## Exercise goal
Translate this sentence from the article on Nigeria's tuberculosis agreement into Spanish: "The agreement targets the treatment of 1.1 million tuberculosis infected people in Nigeria from 2019 to 2022."

## Selected passage

The Federal Ministry of Health and U.S. Agency for International Development (USAID) has signed an agreement to accelerate response to tuberculosis (TB) aimed at ending the public health challenge in Nigeria.
The agreement targets the treatment of 1.1 million tuberculosis infected people in Nigeria from 2019 to 2022.
The Mission Director, USAID Nigeria, Mr Stephen Haykin, signed on behalf of the agency, while Dr Adebola Lawanson, Coordinator, National TB and Leprosy Control Programme, signed for the Minister of Health, Prof. Isaac Adewole, at the event in Abuja.
Haykin said that USAID had made a commitment of $200 million to fight TB in Nigeria in the past, and reiterated the commitment of the agency to work with relevant stakeholders to achieve this goal.
He said that the incidence of tuberculosis was still very high globally and many of such cases were in Nigeria.
“Through UN HIGH Level Meeting, Nigeria joins other countries in making commitments to accelerate the fight to end TB by increasing its response efforts at identifying missing cases and enrolling them on treatment.
“We are in partnership not only with the government of Nigeria, but with private sector and other international actors to accelerate and reach out more rapidly to find those missing TB cases and proffer counseling and treatment,’’ Haykin said.
Also speaking at the occasion, Lawanson said Nigeria was the sixth country with high burden of TB globally and first with high burden of TB in Africa.
Lawanson said the event was to support the government to ensure that everyone that needed to be reached was reached with diagnostic facilities, treatment and prevention.
She said: “Prevention is very essential now, apart from treating people affected by the disease you also need to prevent people from the disease that is why this partnership is crucial.’’
According to her, the partnership will also assist Nigeria to translate the recommendations of the 72nd UN High Level Meeting on TB into action.
“The support has been given to us; we will use it to finance all the interventions that are highlighted by UN High Level Meeting on TB, besides the domestic funding from Federal Government and other partners.

## Dataset records
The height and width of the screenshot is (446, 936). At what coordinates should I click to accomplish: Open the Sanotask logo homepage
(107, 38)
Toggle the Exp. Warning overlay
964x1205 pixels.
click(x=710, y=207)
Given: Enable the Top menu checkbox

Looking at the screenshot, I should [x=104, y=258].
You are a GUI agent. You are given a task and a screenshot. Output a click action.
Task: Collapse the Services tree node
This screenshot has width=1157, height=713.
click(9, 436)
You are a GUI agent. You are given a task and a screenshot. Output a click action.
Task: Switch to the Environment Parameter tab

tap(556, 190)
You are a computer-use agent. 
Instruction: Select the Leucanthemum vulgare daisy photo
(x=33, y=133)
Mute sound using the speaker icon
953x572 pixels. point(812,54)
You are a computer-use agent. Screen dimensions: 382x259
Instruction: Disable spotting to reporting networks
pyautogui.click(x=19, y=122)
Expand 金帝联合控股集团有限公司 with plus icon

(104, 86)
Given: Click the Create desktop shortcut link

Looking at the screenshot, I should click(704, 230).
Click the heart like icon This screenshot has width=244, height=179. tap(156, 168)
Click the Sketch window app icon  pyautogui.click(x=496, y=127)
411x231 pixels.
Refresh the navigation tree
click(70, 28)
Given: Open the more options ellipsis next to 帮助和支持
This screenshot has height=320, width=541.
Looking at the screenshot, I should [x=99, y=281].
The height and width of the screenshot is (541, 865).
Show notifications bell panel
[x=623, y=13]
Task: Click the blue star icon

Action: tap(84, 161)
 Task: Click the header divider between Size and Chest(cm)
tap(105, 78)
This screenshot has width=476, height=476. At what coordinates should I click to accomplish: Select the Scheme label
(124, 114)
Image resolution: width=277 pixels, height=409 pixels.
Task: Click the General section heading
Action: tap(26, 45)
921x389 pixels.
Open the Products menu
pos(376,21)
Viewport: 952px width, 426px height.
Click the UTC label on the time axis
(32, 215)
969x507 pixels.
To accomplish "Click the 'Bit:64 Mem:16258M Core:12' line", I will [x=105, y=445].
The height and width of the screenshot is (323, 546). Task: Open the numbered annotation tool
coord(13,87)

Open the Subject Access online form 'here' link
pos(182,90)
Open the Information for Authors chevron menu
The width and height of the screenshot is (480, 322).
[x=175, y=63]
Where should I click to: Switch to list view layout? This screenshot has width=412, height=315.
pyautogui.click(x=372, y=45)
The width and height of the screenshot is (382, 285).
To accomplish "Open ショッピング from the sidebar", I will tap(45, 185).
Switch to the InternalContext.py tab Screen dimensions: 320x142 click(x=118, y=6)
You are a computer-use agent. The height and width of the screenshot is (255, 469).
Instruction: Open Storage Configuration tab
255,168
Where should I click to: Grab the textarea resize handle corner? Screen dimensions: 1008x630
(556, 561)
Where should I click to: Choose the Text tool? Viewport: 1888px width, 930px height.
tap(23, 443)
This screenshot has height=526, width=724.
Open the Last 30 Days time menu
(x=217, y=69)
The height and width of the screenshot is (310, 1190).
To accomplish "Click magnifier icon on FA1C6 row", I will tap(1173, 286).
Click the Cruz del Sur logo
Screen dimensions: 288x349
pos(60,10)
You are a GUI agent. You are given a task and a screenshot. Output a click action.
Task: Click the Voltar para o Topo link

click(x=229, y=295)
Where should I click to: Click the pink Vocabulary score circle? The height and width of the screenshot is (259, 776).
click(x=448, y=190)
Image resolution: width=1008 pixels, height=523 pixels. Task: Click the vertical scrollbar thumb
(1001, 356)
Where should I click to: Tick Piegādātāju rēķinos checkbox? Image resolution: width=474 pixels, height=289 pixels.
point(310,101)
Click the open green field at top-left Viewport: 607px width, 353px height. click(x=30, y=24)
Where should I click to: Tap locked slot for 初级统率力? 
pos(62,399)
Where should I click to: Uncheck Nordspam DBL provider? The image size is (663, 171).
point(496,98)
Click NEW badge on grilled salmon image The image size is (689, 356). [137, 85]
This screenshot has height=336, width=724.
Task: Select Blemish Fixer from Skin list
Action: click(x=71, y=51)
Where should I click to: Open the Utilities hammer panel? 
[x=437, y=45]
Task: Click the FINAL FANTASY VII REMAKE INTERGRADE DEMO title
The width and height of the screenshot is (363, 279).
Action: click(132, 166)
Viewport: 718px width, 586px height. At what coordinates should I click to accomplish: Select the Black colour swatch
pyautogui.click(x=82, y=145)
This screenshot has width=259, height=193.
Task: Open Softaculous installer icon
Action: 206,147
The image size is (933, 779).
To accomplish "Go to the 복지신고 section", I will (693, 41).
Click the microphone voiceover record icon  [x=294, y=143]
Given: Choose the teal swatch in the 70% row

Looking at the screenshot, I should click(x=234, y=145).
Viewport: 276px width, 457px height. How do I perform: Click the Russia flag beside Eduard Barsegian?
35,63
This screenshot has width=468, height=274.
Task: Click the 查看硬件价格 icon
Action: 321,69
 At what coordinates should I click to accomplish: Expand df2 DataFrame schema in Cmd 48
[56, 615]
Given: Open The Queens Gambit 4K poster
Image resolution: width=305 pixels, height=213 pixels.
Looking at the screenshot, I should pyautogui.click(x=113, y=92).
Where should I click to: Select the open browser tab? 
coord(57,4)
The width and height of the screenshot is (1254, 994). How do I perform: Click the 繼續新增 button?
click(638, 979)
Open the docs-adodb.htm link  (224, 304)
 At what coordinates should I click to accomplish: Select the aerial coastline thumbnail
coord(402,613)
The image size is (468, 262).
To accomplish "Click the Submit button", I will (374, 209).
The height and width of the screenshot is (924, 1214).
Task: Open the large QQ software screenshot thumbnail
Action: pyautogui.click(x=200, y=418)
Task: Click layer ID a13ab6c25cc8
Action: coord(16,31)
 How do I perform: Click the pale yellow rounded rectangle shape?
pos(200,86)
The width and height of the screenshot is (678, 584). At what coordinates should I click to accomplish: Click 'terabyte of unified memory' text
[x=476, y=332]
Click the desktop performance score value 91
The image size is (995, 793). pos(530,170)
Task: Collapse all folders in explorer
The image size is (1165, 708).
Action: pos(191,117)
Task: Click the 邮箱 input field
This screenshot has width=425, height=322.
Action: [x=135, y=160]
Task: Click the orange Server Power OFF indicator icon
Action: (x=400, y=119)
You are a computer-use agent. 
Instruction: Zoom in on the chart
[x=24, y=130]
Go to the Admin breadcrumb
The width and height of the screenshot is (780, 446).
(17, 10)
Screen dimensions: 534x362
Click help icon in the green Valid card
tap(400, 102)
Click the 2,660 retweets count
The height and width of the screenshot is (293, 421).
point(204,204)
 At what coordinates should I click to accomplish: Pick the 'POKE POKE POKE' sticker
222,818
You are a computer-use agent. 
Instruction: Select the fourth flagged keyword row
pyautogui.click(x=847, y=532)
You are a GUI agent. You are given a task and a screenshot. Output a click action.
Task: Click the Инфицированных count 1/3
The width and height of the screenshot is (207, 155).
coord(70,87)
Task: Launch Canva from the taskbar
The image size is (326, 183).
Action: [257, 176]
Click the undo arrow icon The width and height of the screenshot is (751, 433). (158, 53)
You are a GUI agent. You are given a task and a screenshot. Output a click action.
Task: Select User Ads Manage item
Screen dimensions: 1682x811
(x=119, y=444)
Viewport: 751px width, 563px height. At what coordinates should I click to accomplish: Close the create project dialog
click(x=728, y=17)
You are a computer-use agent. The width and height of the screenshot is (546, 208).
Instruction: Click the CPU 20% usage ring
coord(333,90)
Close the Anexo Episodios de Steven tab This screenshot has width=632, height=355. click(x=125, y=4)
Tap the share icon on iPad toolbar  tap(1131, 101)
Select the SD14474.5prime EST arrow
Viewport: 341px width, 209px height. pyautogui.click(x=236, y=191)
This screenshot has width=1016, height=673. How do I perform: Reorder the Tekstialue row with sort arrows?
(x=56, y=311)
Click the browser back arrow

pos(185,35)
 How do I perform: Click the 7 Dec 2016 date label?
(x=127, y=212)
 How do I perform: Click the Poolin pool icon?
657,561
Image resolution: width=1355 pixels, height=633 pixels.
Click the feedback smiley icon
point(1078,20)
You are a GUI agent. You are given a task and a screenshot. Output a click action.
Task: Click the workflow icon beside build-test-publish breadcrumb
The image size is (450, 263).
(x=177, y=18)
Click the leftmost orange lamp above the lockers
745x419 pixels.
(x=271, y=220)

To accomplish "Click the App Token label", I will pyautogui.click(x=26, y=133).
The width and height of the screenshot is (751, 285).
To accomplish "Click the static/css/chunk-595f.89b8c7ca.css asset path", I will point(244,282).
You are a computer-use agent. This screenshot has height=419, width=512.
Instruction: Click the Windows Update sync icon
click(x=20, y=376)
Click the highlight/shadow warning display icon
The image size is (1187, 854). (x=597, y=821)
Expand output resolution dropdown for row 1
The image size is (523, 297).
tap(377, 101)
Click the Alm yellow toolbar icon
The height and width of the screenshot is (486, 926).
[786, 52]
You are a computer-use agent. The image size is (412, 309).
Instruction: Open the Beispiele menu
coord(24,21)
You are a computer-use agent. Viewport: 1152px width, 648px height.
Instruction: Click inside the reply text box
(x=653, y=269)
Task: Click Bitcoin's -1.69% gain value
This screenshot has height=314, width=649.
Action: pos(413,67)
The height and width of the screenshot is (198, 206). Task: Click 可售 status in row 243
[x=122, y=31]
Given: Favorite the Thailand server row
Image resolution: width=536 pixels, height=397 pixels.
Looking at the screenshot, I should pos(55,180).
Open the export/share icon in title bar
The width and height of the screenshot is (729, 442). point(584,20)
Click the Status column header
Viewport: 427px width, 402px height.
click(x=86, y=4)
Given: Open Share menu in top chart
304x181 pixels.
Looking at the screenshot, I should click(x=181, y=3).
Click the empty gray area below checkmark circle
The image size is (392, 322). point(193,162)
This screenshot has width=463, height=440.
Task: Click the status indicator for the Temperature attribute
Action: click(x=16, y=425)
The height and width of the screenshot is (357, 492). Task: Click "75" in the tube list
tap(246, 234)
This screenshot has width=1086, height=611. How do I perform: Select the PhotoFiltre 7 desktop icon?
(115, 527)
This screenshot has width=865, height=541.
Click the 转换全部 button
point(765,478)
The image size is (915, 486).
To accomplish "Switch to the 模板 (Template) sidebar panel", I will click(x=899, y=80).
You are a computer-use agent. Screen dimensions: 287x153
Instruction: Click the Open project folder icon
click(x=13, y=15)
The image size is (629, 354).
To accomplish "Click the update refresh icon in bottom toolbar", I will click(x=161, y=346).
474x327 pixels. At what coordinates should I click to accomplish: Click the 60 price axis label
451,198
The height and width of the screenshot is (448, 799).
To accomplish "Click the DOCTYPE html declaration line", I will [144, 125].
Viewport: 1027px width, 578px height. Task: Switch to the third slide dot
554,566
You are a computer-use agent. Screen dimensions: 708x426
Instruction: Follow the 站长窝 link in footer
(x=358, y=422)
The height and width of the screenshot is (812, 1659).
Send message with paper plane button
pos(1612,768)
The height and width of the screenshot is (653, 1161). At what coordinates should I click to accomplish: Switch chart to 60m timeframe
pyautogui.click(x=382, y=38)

## Answer to the problem
El acuerdo tiene como objetivo el tratamiento de 1,1 millones de personas infectadas de tuberculosis en Nigeria de 2019 a 2022.